▸ **DATA PROVIDED**

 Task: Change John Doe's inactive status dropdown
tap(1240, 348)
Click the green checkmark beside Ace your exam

--

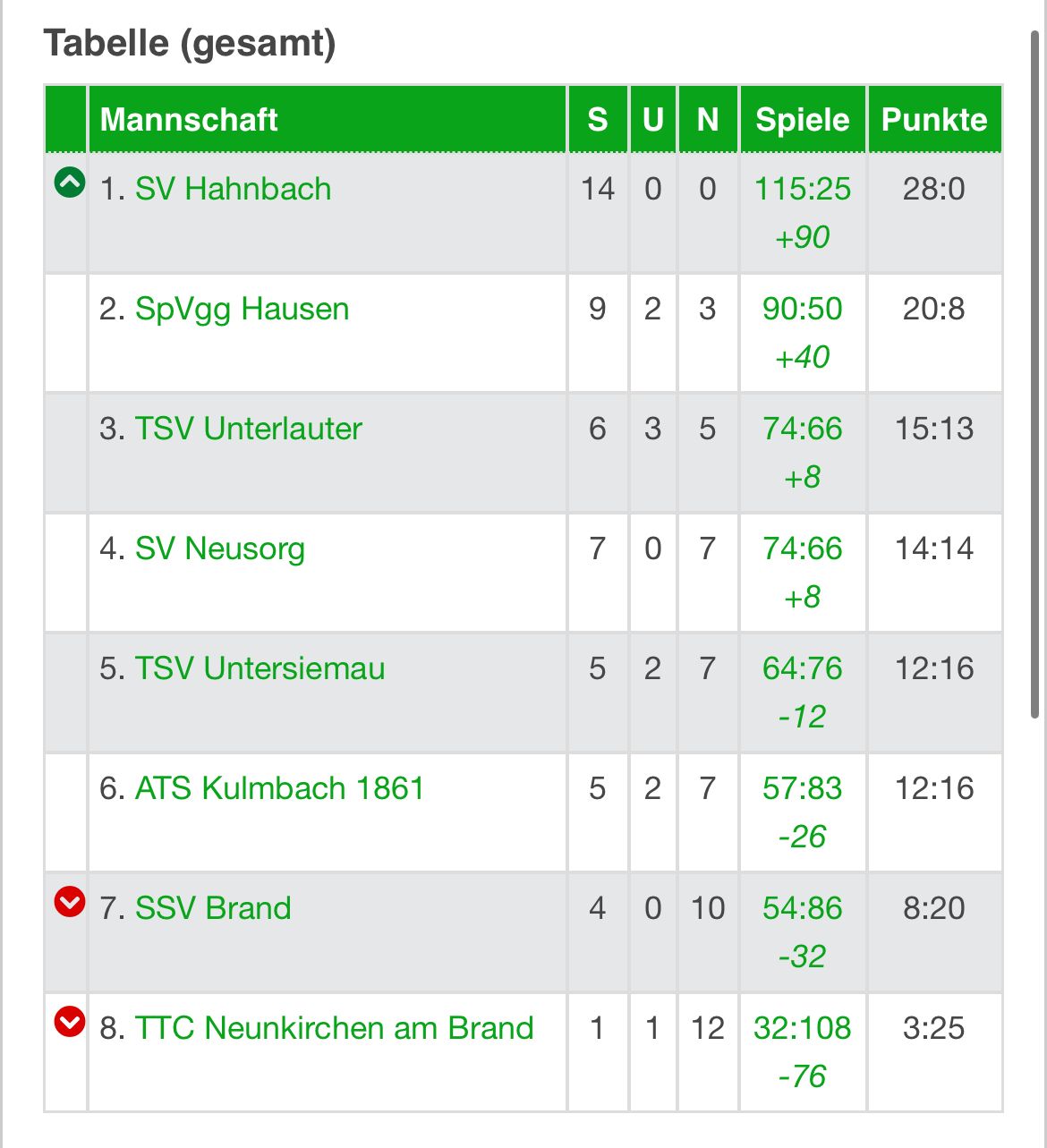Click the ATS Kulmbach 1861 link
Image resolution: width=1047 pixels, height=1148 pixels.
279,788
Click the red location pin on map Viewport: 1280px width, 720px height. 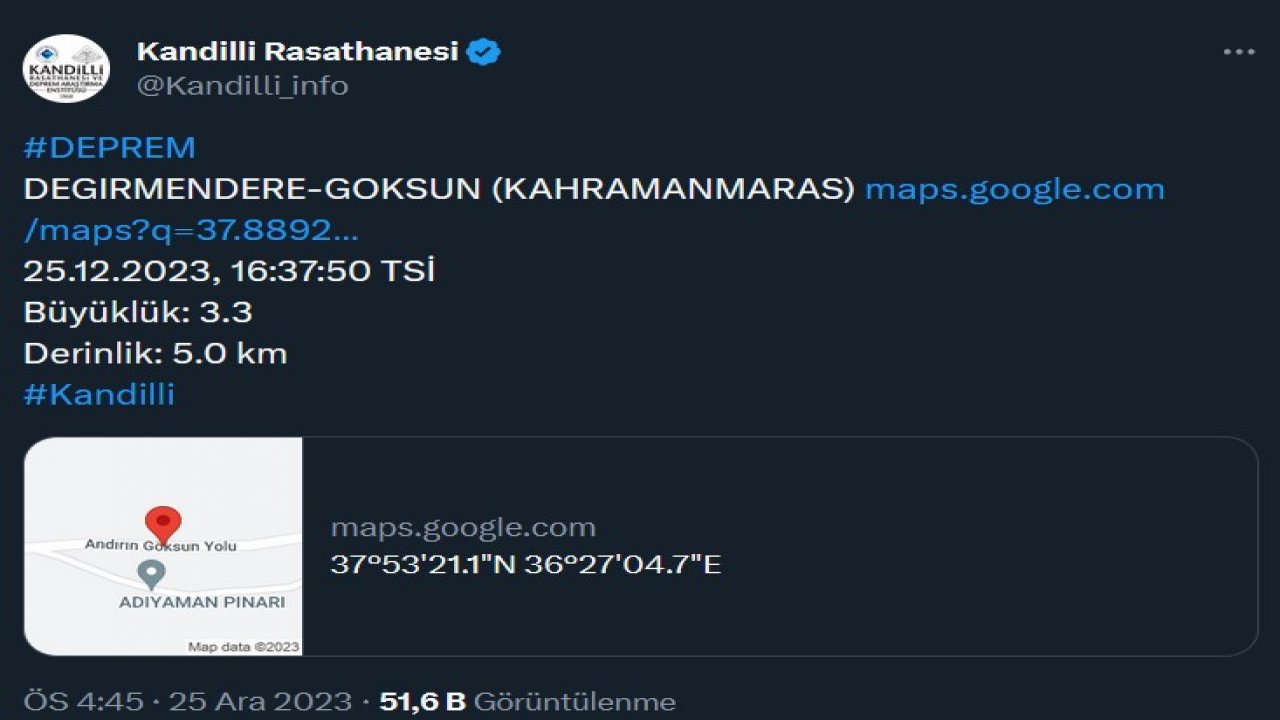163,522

▸ **WHAT THE TASK REQUIRES**
From the listing above, output exactly the run of lines that starts with the line containing "Task: Change John" and ends with the line containing "Click the green".

▸ **SOLUTION FOR THIS EXERCISE**
 Task: Change John Doe's inactive status dropdown
tap(1240, 348)
Click the green checkmark beside Ace your exam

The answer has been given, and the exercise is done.